Sanığın örgütsel tavır ve kararlılığından vazgeçmeyerek "Mahamad Laban" adına düzenlenmiş sahte pasaportla Sabiha Gökçen Havalimanı'ndan Türkiye'ye giriş yaptığı bildirilen iddianamede, El Halabi'nin savaş ve çatışma alanlarında görüntü almak için ülkesinden satın aldığı "drone" ile bazı elektronik malzemeleri Suriye'ye getirdiği kaydedildi.
El Halabi'nin elektronik malzemelerinin yanı sıra Türkiye'den temin ettiği giyecek malzemelerle kaçak yollardan Suriye'ye giriş yaptığı vurgulanan iddianamede, sanığın burada örgütün silahlı eylemlerine katıldığı, DEAŞ'lı teröristlerle bir arada bulunduğu, yanında getirdiği ve sonradan kendisine ulaştırılan paraları çatışma bölgesindeki örgüt üyelerinin finanse edilmesinde kullandığı anlatıldı.

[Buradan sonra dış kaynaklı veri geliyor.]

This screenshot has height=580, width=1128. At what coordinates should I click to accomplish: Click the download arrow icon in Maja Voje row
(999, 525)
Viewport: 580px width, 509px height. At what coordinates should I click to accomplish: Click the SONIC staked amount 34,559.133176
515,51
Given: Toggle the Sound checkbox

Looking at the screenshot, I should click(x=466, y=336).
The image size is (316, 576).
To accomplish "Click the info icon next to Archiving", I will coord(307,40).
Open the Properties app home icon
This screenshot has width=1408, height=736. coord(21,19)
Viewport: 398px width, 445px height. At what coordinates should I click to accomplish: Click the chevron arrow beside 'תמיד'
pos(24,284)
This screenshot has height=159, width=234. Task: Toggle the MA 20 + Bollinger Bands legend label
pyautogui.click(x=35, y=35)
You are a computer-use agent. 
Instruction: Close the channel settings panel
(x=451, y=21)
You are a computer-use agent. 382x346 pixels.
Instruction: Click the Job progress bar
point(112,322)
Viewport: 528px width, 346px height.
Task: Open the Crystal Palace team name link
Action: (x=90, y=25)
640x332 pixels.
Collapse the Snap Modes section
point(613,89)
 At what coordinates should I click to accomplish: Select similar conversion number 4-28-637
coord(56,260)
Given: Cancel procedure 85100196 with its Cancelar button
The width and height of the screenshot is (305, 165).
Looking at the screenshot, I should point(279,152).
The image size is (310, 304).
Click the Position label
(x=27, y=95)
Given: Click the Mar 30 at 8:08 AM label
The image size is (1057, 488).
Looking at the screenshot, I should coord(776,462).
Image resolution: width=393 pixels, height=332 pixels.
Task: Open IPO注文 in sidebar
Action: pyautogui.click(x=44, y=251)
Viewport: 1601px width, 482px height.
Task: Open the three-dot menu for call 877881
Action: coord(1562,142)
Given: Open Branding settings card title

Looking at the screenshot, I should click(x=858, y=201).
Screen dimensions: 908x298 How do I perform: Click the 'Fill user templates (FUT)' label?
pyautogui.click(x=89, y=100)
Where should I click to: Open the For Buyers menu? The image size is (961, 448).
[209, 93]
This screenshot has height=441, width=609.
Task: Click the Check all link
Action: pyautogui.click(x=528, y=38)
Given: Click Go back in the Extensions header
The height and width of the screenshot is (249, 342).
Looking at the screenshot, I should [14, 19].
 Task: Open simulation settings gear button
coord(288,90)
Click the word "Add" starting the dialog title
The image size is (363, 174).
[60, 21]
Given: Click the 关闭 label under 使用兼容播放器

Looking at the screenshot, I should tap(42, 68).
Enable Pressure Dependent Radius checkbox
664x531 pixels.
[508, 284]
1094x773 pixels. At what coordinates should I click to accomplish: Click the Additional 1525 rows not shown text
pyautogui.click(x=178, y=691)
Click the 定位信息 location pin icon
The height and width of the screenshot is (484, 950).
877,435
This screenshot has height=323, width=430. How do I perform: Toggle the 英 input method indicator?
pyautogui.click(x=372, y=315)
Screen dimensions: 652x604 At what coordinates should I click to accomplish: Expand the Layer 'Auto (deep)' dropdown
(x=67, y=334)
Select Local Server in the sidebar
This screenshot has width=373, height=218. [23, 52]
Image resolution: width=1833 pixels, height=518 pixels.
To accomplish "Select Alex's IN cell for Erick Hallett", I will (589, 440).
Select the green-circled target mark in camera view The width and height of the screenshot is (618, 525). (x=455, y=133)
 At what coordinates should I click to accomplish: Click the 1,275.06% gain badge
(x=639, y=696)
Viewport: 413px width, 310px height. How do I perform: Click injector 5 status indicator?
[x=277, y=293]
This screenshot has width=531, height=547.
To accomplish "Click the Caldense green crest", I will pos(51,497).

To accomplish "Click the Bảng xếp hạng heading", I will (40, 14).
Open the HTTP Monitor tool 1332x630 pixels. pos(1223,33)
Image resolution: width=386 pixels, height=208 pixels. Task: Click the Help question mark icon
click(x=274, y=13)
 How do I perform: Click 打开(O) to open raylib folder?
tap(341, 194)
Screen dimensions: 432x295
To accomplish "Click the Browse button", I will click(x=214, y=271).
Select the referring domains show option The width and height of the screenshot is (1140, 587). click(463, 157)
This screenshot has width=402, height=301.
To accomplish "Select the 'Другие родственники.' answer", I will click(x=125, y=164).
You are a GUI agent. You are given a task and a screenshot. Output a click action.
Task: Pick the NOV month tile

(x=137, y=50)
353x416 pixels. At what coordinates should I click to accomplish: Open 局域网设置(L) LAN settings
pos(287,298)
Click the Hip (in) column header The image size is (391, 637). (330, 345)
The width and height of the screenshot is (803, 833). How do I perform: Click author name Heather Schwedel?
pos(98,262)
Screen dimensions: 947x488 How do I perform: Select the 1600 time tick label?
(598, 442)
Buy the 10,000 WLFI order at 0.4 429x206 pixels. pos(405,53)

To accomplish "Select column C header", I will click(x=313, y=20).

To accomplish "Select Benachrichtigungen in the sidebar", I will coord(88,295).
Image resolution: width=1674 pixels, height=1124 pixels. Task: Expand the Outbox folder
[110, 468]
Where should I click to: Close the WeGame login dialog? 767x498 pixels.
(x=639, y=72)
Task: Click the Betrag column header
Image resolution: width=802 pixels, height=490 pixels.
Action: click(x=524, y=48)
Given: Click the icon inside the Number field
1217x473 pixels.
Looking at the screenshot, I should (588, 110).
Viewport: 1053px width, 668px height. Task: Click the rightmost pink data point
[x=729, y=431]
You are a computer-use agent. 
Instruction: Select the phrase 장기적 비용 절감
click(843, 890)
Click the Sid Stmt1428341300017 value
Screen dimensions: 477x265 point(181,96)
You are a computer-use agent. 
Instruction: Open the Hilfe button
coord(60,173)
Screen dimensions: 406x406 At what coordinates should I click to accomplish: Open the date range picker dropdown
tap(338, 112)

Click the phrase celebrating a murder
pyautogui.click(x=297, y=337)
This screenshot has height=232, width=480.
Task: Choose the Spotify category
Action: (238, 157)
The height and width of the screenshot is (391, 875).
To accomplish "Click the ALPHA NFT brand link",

- "Eşi ve çocuklarını da Suriye'ye getirmiş"
İddianamede, İsveç vatandaşı Muhammed Tofik Saleh'in ise örgütün silahlı kanadında yer aldığı, Ebu Hasan El Muhacir kod adını kullandığı, eşi ve çocukları ile DEAŞ'a katılmak ve örgütün hakimiyet kurduğu bölgede yaşamak amacıyla Suriye'ye geçmek üzere Türkiye'ye geldiği bilgisi paylaşıldı.
Saleh'in eşi ve kızlarıyla Suriye'ye geçmek istemesindeki amacının, DEAŞ'ın işgali altına aldığı bölgelerde ailece yaşamak ve faaliyette bulunmak olduğu ifade edilen iddianamede, sanığın küçük yaştaki kız çocukları ve eşini örgütün kurduğu sözde devlete ait ülkede yaşatmak için bu girişimi yaptığı, bunun altında şüphelinin ideolojik düşüncesinin yattığı, normal şartlarda bir insanın çocukları ve eşini can, mal ve ırz emniyeti olmayan, her türlü katliam, soygun ve talanın yaşandığı silahlı çatışma ortamına götürmesinin hayatın olağan akışına uygun bulunmayacağı, bu durumun da zanlının örgüte bağlılığını açıkça ortaya koyduğu belirtildi.
İddianamede Saleh'in, Abdullah El Halabi ile örgütün silahlı eylemlerine katıldığına dikkati çekilerek, Saleh'in DEAŞ'ın askeri idaresi ve donatılmasından sorumlu olduğu, örgüt içerisinde etkin bir konumda bulunduğu bilgisi yer aldı.
Suriye vatandaşı Safwan Qahwati'nin ise örgütün Türkiye'de irtibat kurduğu kişilerinden olduğu vurgulanan iddianamede, "Şüpheli, Bursa'da ikamet ettiği, örgüt üyelerine lojistik destek sağladığı, üyeler arasında irtibat kurduğu, firari olması nedeniyle hakkında ayrıca soruşturma yürütülen ve örgütün etkin üyelerinden olduğu değerlendirilen HAC kod adlı İlyas El Basha isimli kişiyle de irtibatının bulunduğu belirlenmiştir." ifadesi kullanıldı.